Default timezone from <code>java.util.TimeZone.getDefault()</code>:
<c:out value="${timeZone}"/>

<h3>
  
  <fmt:formatDate value="${today.time}" type="both" dateStyle="long"
timeStyle="long" />

</h3>

</body>
</html>

the formatDate tag displays 'IRT' as timezone instead of 'MET'.

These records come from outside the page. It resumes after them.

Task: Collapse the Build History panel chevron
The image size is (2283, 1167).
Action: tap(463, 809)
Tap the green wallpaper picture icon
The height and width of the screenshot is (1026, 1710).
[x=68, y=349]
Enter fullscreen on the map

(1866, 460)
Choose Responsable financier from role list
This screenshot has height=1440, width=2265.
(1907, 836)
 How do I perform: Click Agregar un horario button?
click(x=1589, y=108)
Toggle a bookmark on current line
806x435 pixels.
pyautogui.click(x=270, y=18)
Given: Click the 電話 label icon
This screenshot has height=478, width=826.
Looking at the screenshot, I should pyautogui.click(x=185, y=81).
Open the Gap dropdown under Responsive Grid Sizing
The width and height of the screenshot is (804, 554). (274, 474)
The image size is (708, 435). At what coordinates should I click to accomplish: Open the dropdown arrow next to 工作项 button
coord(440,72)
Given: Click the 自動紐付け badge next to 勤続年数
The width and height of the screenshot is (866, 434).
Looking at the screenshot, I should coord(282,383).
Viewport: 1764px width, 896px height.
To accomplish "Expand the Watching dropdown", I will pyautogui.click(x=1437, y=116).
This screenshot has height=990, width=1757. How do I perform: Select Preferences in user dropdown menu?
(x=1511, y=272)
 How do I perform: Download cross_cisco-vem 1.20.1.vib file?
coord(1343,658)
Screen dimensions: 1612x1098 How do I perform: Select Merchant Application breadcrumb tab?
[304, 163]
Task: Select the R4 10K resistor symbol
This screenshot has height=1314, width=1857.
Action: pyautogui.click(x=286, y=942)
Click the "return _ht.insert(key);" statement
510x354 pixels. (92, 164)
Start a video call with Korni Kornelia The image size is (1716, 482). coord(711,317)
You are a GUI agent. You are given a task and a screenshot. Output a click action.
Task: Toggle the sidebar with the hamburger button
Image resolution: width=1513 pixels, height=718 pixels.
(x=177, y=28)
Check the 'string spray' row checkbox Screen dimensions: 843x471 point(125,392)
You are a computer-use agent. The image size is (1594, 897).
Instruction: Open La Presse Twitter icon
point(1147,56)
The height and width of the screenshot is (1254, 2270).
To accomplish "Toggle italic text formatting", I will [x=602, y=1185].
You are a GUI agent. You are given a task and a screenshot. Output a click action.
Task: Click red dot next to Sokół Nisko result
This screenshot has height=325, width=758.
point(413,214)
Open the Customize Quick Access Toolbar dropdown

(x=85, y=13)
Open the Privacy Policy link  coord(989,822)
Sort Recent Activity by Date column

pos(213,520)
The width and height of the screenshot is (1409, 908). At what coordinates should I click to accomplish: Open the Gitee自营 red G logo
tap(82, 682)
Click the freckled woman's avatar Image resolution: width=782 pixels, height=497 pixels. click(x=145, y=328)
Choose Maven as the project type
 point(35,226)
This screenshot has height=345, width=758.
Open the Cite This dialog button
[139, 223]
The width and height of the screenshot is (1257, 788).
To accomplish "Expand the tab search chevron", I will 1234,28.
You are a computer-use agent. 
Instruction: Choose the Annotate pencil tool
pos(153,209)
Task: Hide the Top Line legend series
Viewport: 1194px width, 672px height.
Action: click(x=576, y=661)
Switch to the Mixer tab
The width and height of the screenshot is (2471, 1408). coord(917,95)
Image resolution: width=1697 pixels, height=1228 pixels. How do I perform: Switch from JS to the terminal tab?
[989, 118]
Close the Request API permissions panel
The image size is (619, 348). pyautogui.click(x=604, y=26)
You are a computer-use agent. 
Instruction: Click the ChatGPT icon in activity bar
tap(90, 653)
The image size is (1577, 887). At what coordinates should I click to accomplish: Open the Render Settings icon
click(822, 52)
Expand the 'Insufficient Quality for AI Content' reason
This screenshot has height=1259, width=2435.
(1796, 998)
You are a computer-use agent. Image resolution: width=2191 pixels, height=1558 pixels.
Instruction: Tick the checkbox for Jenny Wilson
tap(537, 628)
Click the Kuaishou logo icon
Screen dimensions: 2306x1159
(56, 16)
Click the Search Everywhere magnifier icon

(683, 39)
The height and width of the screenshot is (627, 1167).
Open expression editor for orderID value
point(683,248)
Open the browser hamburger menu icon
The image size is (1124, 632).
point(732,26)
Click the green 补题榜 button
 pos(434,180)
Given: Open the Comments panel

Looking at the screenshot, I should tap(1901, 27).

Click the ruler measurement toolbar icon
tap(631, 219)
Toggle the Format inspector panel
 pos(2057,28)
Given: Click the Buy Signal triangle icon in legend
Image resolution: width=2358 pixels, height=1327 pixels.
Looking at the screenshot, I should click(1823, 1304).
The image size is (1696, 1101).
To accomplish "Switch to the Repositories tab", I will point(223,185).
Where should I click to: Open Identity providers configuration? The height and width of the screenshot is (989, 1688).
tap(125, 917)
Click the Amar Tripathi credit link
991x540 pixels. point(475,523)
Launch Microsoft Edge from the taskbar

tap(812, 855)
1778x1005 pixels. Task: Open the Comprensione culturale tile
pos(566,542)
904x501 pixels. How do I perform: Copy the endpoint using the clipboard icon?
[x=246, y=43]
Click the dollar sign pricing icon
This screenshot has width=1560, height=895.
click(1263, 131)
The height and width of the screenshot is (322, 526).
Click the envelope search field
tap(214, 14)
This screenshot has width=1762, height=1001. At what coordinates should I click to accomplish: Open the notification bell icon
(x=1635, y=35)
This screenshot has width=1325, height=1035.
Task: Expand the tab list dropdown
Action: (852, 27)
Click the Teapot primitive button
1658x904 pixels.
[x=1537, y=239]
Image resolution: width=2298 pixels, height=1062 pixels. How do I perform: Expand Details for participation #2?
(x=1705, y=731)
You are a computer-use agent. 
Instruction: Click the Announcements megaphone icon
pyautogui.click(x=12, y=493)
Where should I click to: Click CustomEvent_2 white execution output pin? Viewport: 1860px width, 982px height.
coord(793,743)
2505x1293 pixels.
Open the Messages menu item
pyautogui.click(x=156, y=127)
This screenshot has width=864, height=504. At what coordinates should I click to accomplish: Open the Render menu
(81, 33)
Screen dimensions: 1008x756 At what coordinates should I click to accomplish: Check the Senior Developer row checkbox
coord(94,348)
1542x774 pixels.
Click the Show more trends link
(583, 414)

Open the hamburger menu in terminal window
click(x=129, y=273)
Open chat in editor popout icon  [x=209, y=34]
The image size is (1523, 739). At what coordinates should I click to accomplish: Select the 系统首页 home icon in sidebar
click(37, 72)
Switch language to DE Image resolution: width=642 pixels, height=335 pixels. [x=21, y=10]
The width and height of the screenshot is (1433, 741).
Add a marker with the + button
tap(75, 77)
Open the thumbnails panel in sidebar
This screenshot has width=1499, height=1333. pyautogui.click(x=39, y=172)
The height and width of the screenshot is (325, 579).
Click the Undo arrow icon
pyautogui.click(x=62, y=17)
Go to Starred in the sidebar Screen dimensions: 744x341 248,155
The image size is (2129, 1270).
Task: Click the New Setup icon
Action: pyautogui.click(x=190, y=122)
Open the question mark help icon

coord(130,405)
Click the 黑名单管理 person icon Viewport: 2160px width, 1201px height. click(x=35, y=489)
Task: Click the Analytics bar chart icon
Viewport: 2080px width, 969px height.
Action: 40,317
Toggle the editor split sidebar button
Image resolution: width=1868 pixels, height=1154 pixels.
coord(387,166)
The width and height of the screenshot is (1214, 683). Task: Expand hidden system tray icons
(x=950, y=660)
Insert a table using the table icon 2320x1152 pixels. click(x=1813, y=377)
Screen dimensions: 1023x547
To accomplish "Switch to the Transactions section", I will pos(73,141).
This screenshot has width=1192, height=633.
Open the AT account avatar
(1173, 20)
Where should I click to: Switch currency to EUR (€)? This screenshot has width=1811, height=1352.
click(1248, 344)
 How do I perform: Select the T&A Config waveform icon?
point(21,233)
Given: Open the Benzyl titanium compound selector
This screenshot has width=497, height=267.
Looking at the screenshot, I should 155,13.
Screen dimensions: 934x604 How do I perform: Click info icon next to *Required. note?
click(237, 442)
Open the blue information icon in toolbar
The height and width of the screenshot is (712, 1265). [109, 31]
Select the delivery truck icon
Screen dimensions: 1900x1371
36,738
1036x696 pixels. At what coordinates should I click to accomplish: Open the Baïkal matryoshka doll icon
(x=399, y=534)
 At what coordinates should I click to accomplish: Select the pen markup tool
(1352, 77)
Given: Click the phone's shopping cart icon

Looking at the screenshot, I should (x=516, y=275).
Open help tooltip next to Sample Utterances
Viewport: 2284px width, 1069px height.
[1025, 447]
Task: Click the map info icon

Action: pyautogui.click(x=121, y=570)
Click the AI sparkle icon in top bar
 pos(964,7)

(Context: Solaris 2.8, Tomcat 4.1.18, JSTL1.0.2, TZ environment variable
is set to 'MET' on the server).

It is really confusing for our (German) users to see times and dates in 'Iranian
Time' instead of 'Middle European Time'.

Regards
Georg Schmid
Comment 1 Pierre Delisle 2003-01-08 20:27:17 UTC
As stated in the Java API documentation, three-letter time zone IDs have 
been deprecated because the same abbreviation is often used for multiple 
time zones. In your case, MET is an alias for "Asia/Tehran".

You should use something like "Europe/Berlin" instead (or whatever the
proper timezone is for you).

    -- Pierre


Comment 2 georg-schmid 2003-01-09 08:15:01 UTC
Hi Pierre,

I researched the problem a bit further and found, that this is related to 
the JDK itself, not the JSTL.

A few points should be noted:
1) MET is "Middle Europe Time", not "Middle Eastern Time" (this is an error 
introduced some time back in JDK1.x. It has been fixed since JDK1.2.2 latest, 
but not for all locales). Set the locale to "en" and you'll see. BTW, this is 
also the interpretation of Solaris 2.8.

2) Using MET was not my idea. The timezone on our Solaris boxes is MET (which 
is standard TZ setting for our region on Solaris), and the JDK reads this 
setting. 

3) It's only the localization, that is wrong. I created a JSP page, that 
prints the zone strings of the DateFormatSymbols for the locale "de". It shows 
that the localization of the timezone strings has been done only half-
heartedly, even in the JDK1.4.1_01-b01. For instance, MET in German would 
be "MEZ" (Mitteleuropaeische Zeit) or the long version of GMT should 
be "Mittlere Greenwich-Zeit", not "Greenwich Mean Time".

4) Localized timezones should work out of the box, without having to pass -
Duser.timezone=Europe/Berlin to the JVM, especially on Solaris.

5) Using "Europe/Berlin" results in the timezone string "CET".

6) I posted a bug report at Sun's Java bug report site.